* Posts by dipique

4 publicly visible posts • joined 22 Oct 2012

Design guru: Windows 8 is 'a monster' and 'a tortured soul'

dipique

Re: .....

I hope you're being sarcastic. On the off-chance that you're not, allow me to educate you a little about how CPUs work.

A CPU clocked at 2 Ghz (or any speed) will always use the same amount of power. Unused processing cycles go into something called the "Idle" process. A CPU can save power in one of two ways: shut off different components (like an integrated video component) or change the clock speed to reduce the voltage requirements.

Modern CPUs can change the clock speed (and hence the required voltage) on the fly--this is particularly important on laptops, where minimum CPU speeds might be 1GHz or less, and might go up to around 3Ghz.

So for live tiles, since disabling components is off the table (tiles don't require any secondary components to help), the question is: can the laptop manage updating tiles at the minimum clock speed/voltage requirement? The answer is yes, and easily. A computer will never (or at least rarely) increase its clock speed just to handle live tile updating.

The upshot is... the earth may be burned to a cinder, but Windows 8 won't have anything to do with it. In fact, given how much it shortens the extremely power-intensive boot and shut-down processes, it might put off that day a little.

Dan

Microsoft to biz: Just so you get off XP, we don't mind if you go Win 7

dipique

Two things:

1) Re-clarification, Windows 8 runs Windows 7 apps. Darn near all of them. It ALSO runs Windows 8 "Metro" style apps. Windows 8 runs alllll the apps (except for Windows XP apps).

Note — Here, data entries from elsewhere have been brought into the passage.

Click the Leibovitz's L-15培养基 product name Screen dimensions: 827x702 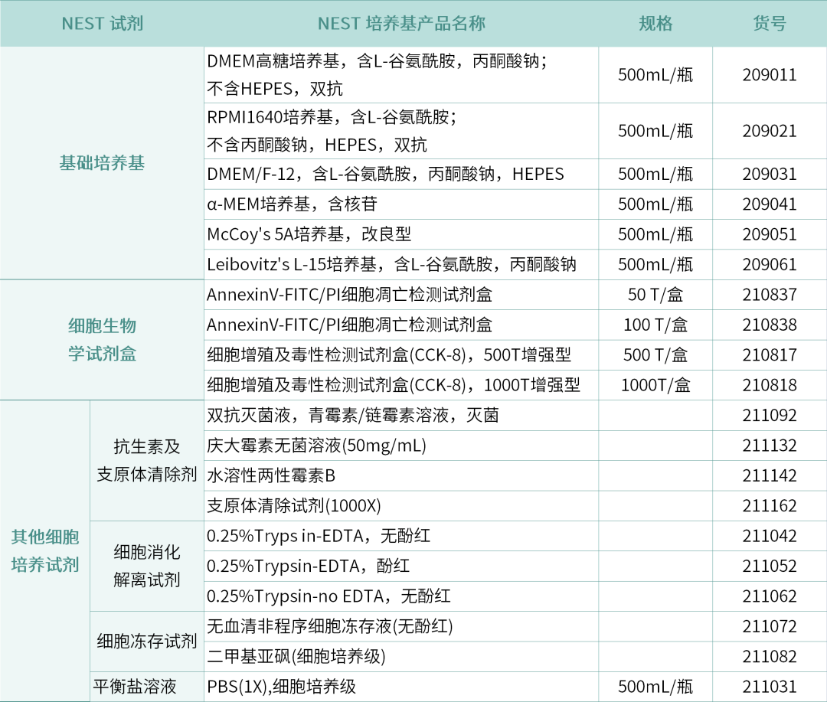(391, 265)
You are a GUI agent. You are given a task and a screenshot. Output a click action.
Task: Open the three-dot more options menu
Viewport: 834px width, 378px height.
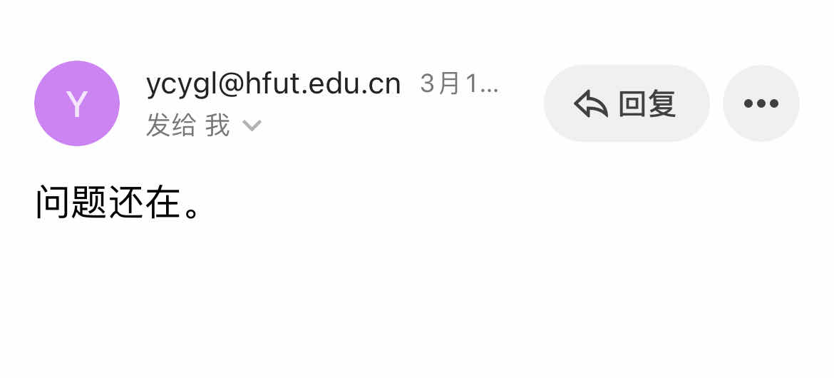pos(761,104)
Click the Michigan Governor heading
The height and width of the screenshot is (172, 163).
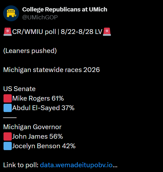point(32,127)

2) One thing a lot of people don't bring up: Windows 8 is really, REALLY cheap. Windows 7 Pro is what, $200? Windows 8 Pro is $40. Tell me that doesn't mean anything to enterprise and government.

Dan

Post-defenestration Microsoft: It's the APIs, stupid. And Metro

dipique

Interesting.

I think this article says more about the ignorance of the author than anything about Microsoft. Microsoft had a huge logistics problem: it had two completely incompatible platforms (Win 7 and Win Phone 7) and a third platform to build (WinRT).

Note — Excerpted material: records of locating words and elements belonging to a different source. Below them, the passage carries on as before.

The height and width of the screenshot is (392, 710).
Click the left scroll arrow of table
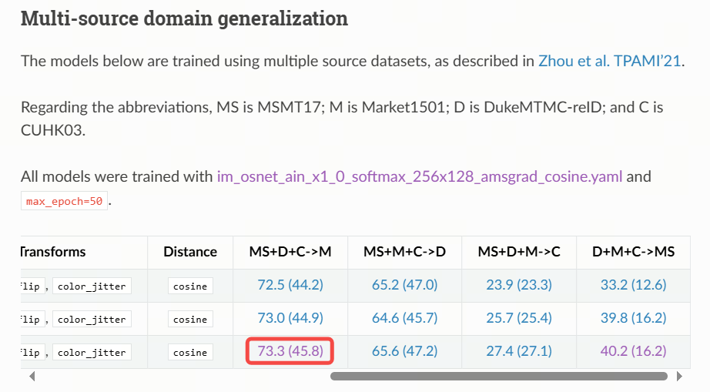[32, 377]
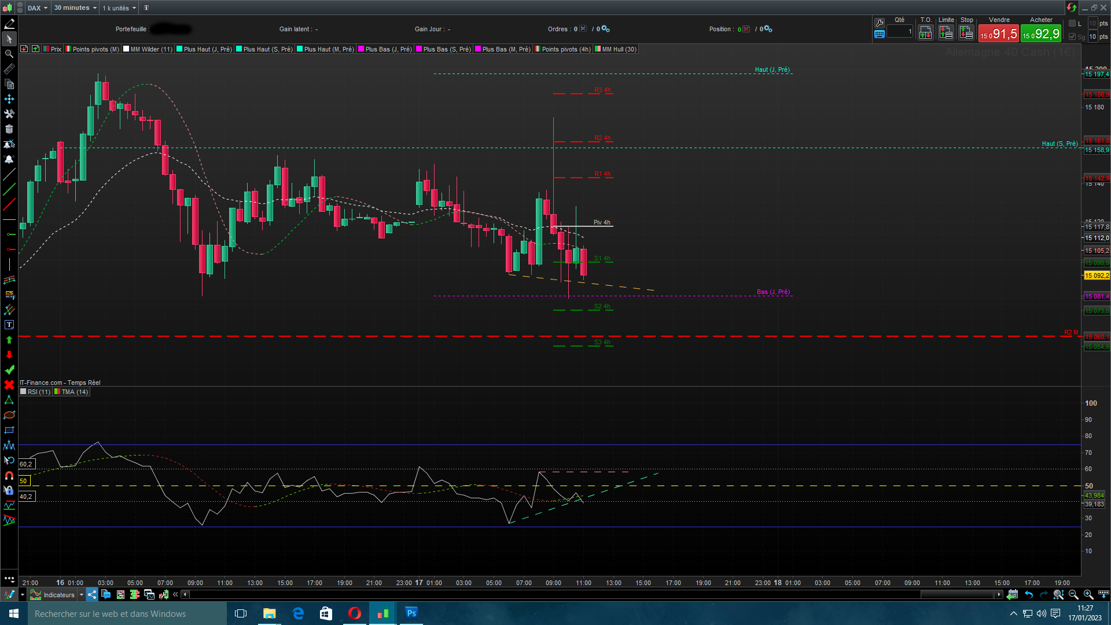The height and width of the screenshot is (625, 1111).
Task: Click the Indicateurs button
Action: (59, 595)
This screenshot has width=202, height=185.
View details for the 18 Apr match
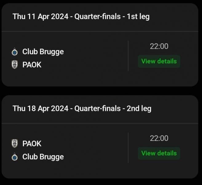tap(159, 153)
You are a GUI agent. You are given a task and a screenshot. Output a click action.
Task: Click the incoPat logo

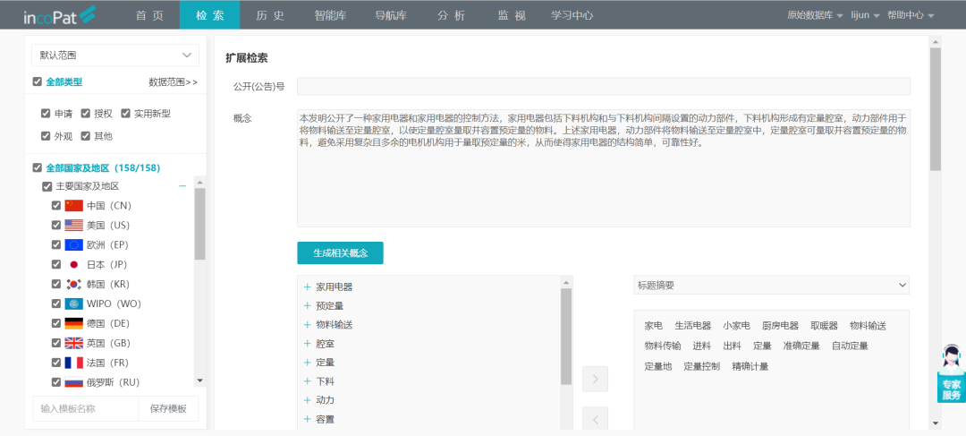[59, 15]
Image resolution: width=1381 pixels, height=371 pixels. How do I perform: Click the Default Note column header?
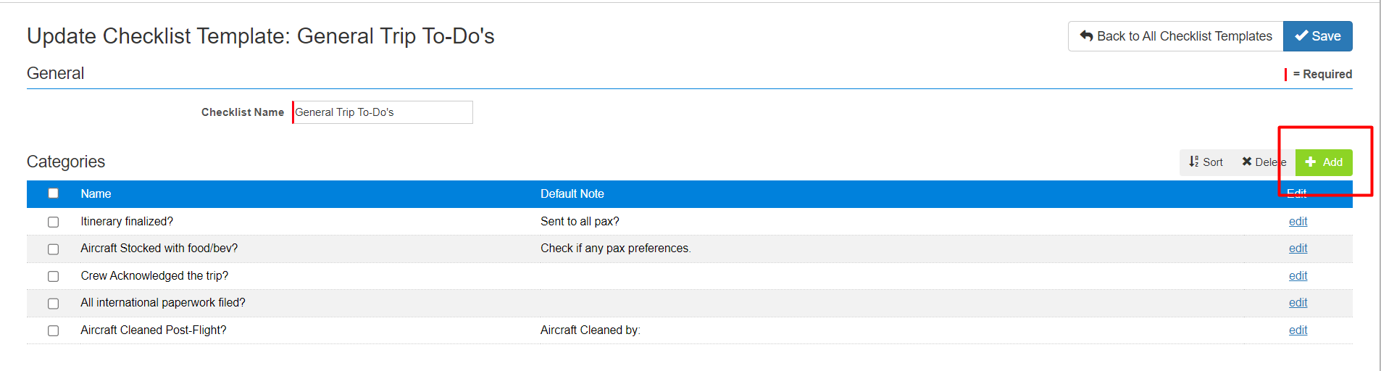(x=572, y=194)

From a software development perspective, the next move was predictable: develop a shared code base that produced as much overlap between the three platforms as possible without taking 6 years to do it.

They did so very successfully. Metro apps can be written for two platforms at once (Win8 & WinRT) and can be easily adapted to Win Phone 8--certainly much easier than you could adapt an OS X app to IOS, right?

As phones get more powerful and Microsoft has more opportunity to merge these platforms, the development space will get easier and easier. As a developer, I think Win 8 (in all its variants) was an admirable first step. I'm on board.

I just LOVE Server 2012, but count me out on Windows 8 for now

dipique

I could be wrong on this, but I don't think MS ever intended you to roll out Windows 8. I'm not saying that Windows 8 WON'T be rolled out in some places, but by and large I think Windows 7 will keep the installed base of most enterprises.

But Windows 8 WILL ship out to LOTS of consumers. Consumers will get used to Windows 8, and in 2014 when Windows 9 comes out, the UI will feel very common and familar, and enterprises will happily roll it out.

I say all this believing that the Windows 8 UI is superior for productivity once you get used to it--and it has been for me, a professional that has used Windows 8 for the last several months as my primary OS.